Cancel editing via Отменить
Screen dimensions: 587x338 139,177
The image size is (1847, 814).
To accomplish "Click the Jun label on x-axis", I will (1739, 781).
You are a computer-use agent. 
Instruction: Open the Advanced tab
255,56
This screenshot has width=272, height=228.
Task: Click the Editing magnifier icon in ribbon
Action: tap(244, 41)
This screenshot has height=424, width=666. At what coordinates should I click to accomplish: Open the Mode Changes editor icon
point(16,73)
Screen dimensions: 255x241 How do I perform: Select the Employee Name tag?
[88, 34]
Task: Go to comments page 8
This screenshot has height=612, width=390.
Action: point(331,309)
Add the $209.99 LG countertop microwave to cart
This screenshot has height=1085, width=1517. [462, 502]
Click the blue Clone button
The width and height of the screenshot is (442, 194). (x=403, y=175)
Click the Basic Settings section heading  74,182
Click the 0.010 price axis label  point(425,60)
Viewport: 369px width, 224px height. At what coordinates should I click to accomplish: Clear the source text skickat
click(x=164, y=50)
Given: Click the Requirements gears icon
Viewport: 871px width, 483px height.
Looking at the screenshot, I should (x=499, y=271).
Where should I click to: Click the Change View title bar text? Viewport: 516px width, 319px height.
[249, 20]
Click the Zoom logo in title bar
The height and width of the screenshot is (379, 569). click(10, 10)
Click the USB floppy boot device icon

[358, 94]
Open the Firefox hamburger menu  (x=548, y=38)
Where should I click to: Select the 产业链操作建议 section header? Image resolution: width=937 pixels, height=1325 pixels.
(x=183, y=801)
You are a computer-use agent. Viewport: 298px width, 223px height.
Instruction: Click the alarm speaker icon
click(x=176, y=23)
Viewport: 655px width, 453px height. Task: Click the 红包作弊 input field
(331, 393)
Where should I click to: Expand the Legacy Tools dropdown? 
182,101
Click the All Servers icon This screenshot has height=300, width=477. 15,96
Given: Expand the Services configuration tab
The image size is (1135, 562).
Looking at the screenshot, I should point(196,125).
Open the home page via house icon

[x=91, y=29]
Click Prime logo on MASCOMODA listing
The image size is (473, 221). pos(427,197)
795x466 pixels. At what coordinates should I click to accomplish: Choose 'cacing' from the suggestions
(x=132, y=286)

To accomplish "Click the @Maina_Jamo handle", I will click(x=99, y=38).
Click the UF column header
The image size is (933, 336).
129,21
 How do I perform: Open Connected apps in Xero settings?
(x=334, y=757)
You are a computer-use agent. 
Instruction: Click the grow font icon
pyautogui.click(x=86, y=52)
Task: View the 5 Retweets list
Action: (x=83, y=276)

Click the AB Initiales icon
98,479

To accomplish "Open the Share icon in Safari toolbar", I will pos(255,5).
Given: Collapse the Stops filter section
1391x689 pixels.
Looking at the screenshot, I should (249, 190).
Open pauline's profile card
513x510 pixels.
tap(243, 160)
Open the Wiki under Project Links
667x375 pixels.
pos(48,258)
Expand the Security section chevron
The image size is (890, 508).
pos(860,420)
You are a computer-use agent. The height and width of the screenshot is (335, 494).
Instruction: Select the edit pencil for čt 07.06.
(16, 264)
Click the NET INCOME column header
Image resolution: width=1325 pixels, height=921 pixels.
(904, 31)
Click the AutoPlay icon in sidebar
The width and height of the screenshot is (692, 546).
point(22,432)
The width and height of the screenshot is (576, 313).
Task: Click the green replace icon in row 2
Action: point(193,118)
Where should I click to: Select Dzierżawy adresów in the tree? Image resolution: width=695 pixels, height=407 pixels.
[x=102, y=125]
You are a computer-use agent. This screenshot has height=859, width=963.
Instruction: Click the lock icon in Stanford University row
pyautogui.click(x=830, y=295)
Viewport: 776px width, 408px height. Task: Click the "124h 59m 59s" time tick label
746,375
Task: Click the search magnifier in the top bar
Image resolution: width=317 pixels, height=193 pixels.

===

• Directions: Everything in the listing needs to be duplicated exactly, line for line.

• Answer box:
Cancel editing via Отменить
Screen dimensions: 587x338 139,177
The image size is (1847, 814).
To accomplish "Click the Jun label on x-axis", I will (1739, 781).
You are a computer-use agent. 
Instruction: Open the Advanced tab
255,56
This screenshot has width=272, height=228.
Task: Click the Editing magnifier icon in ribbon
Action: tap(244, 41)
This screenshot has height=424, width=666. At what coordinates should I click to accomplish: Open the Mode Changes editor icon
point(16,73)
Screen dimensions: 255x241 How do I perform: Select the Employee Name tag?
[88, 34]
Task: Go to comments page 8
This screenshot has height=612, width=390.
Action: point(331,309)
Add the $209.99 LG countertop microwave to cart
This screenshot has height=1085, width=1517. [462, 502]
Click the blue Clone button
The width and height of the screenshot is (442, 194). (x=403, y=175)
Click the Basic Settings section heading  74,182
Click the 0.010 price axis label  point(425,60)
Viewport: 369px width, 224px height. At what coordinates should I click to accomplish: Clear the source text skickat
click(x=164, y=50)
Given: Click the Requirements gears icon
Viewport: 871px width, 483px height.
Looking at the screenshot, I should (x=499, y=271).
Where should I click to: Click the Change View title bar text? Viewport: 516px width, 319px height.
[249, 20]
Click the Zoom logo in title bar
The height and width of the screenshot is (379, 569). click(10, 10)
Click the USB floppy boot device icon

[358, 94]
Open the Firefox hamburger menu  (x=548, y=38)
Where should I click to: Select the 产业链操作建议 section header? Image resolution: width=937 pixels, height=1325 pixels.
(x=183, y=801)
You are a computer-use agent. Viewport: 298px width, 223px height.
Instruction: Click the alarm speaker icon
click(x=176, y=23)
Viewport: 655px width, 453px height. Task: Click the 红包作弊 input field
(331, 393)
Where should I click to: Expand the Legacy Tools dropdown? 
182,101
Click the All Servers icon This screenshot has height=300, width=477. 15,96
Given: Expand the Services configuration tab
The image size is (1135, 562).
Looking at the screenshot, I should point(196,125).
Open the home page via house icon

[x=91, y=29]
Click Prime logo on MASCOMODA listing
The image size is (473, 221). pos(427,197)
795x466 pixels. At what coordinates should I click to accomplish: Choose 'cacing' from the suggestions
(x=132, y=286)

To accomplish "Click the @Maina_Jamo handle", I will click(x=99, y=38).
Click the UF column header
The image size is (933, 336).
129,21
 How do I perform: Open Connected apps in Xero settings?
(x=334, y=757)
You are a computer-use agent. 
Instruction: Click the grow font icon
pyautogui.click(x=86, y=52)
Task: View the 5 Retweets list
Action: (x=83, y=276)

Click the AB Initiales icon
98,479

To accomplish "Open the Share icon in Safari toolbar", I will pos(255,5).
Given: Collapse the Stops filter section
1391x689 pixels.
Looking at the screenshot, I should (249, 190).
Open pauline's profile card
513x510 pixels.
tap(243, 160)
Open the Wiki under Project Links
667x375 pixels.
pos(48,258)
Expand the Security section chevron
The image size is (890, 508).
pos(860,420)
You are a computer-use agent. The height and width of the screenshot is (335, 494).
Instruction: Select the edit pencil for čt 07.06.
(16, 264)
Click the NET INCOME column header
Image resolution: width=1325 pixels, height=921 pixels.
(904, 31)
Click the AutoPlay icon in sidebar
The width and height of the screenshot is (692, 546).
point(22,432)
The width and height of the screenshot is (576, 313).
Task: Click the green replace icon in row 2
Action: point(193,118)
Where should I click to: Select Dzierżawy adresów in the tree? Image resolution: width=695 pixels, height=407 pixels.
[x=102, y=125]
You are a computer-use agent. This screenshot has height=859, width=963.
Instruction: Click the lock icon in Stanford University row
pyautogui.click(x=830, y=295)
Viewport: 776px width, 408px height. Task: Click the "124h 59m 59s" time tick label
746,375
Task: Click the search magnifier in the top bar
Image resolution: width=317 pixels, height=193 pixels.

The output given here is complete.